Curtis, in a letter to Council Chairman Rick Healey Tuesday, asked the council to withdraw the ordinance for further consideration. The ordinance would have allowed police officers to cite school-age minors who were out on the street during school hours as a way to combat gang crime.
"It is clear that the approach recommended by the Gang Task Force, the Provo Police Department and city administration will not work as currently drafted in Provo," Curtis wrote.
He proposed creating a task force to get greater community comment on how to deal with truancy.
His letter came within hours of a protest by home-schoolers who said their children would be harassed and possibly arrested under the proposal.

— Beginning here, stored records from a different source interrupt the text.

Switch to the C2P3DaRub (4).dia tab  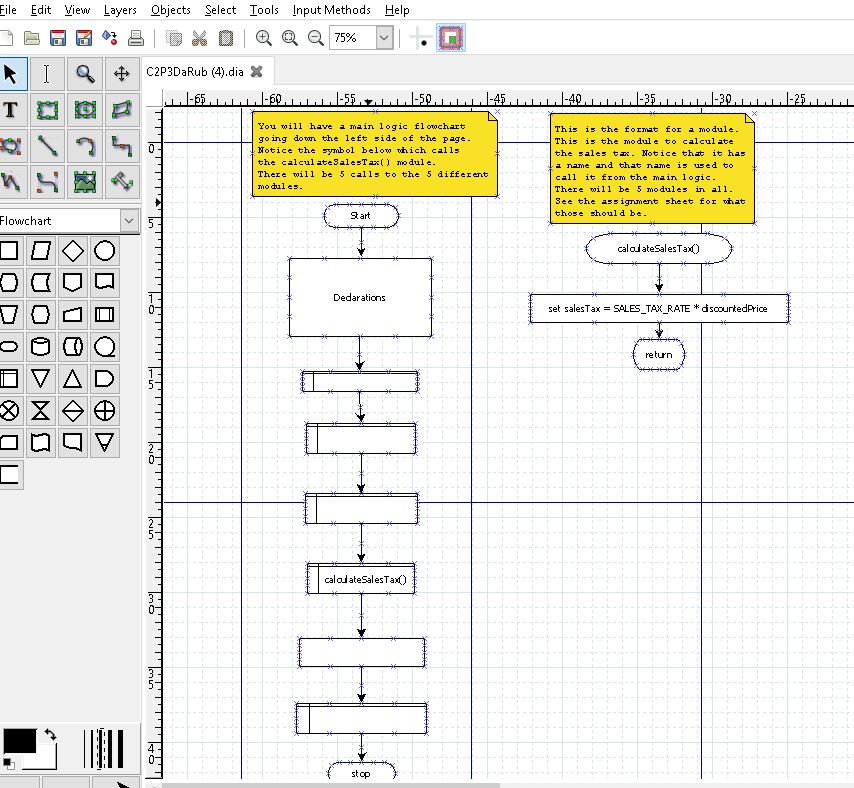tap(195, 71)
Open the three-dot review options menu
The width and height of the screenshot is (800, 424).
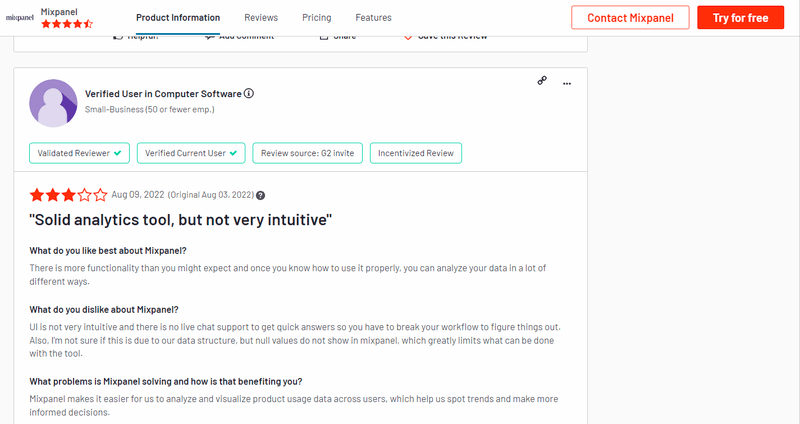pos(567,82)
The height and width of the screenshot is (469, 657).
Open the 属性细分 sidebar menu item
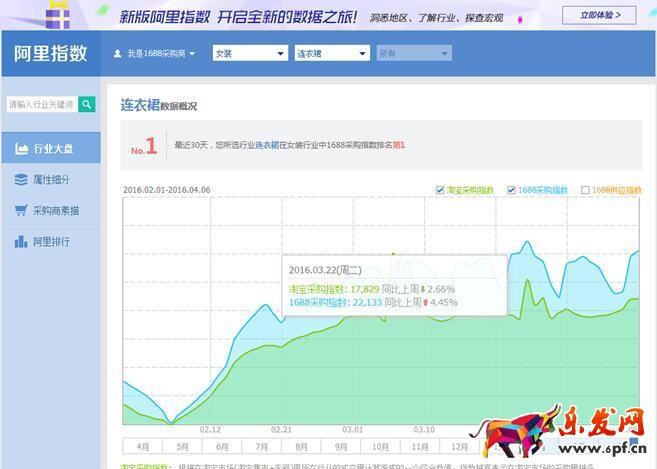point(51,180)
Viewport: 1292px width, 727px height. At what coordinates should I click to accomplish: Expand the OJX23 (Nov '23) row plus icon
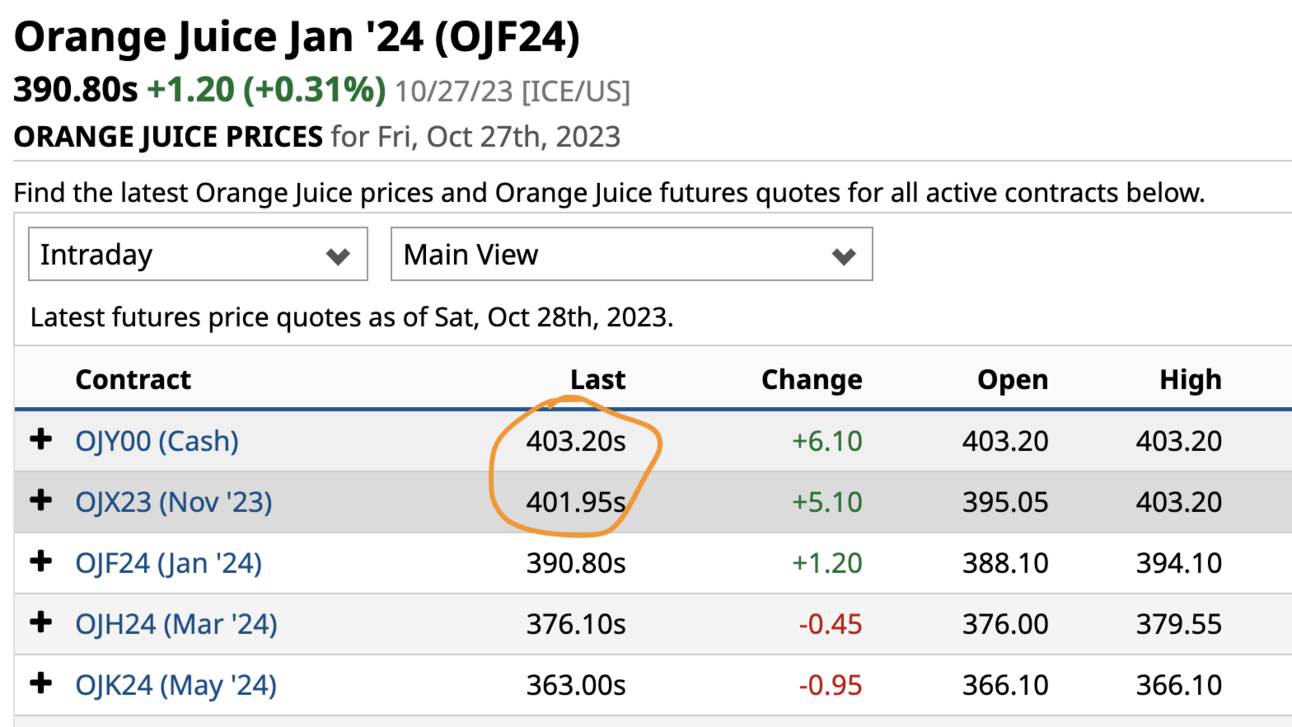point(41,501)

The protest was timed to coincide with the council's planned vote Tuesday on the ordinance.
Approximately 80 parents and their home-schooled children stood on Center Street outside City Center with signs denouncing the proposed curfew.
Gove Allen, one of the organizers, said the ordinance would subject home-schooled students, the children of tourists and youthful-looking Brigham Young University students to being stopped and questioned by police.
Allen said the ordinance also would have required shopkeepers to call police if minors entered their businesses during school hours to avoid being caught.
While he was happy that the council backed away from the ordinance, Allen was not optimistic about Curtis changing his mind.
"He's made it clear he likes it," Allen said.
Curtis said he wanted to be fair to the protesters and give them a chance to be heard on the ordinance, which the council has spent months drafting.
Greg Hudnall, Provo School District's director of student services, blamed misinformation for opposition to the ordinance.
"The ordinance was never intended to discriminate against home-schoolers," Hudnall said.
But that was not enough for Nancy Wilson, who was at the protest with her children. She said police would still have to stop a home-schooler and question them to determine if they were not skipping traditional school.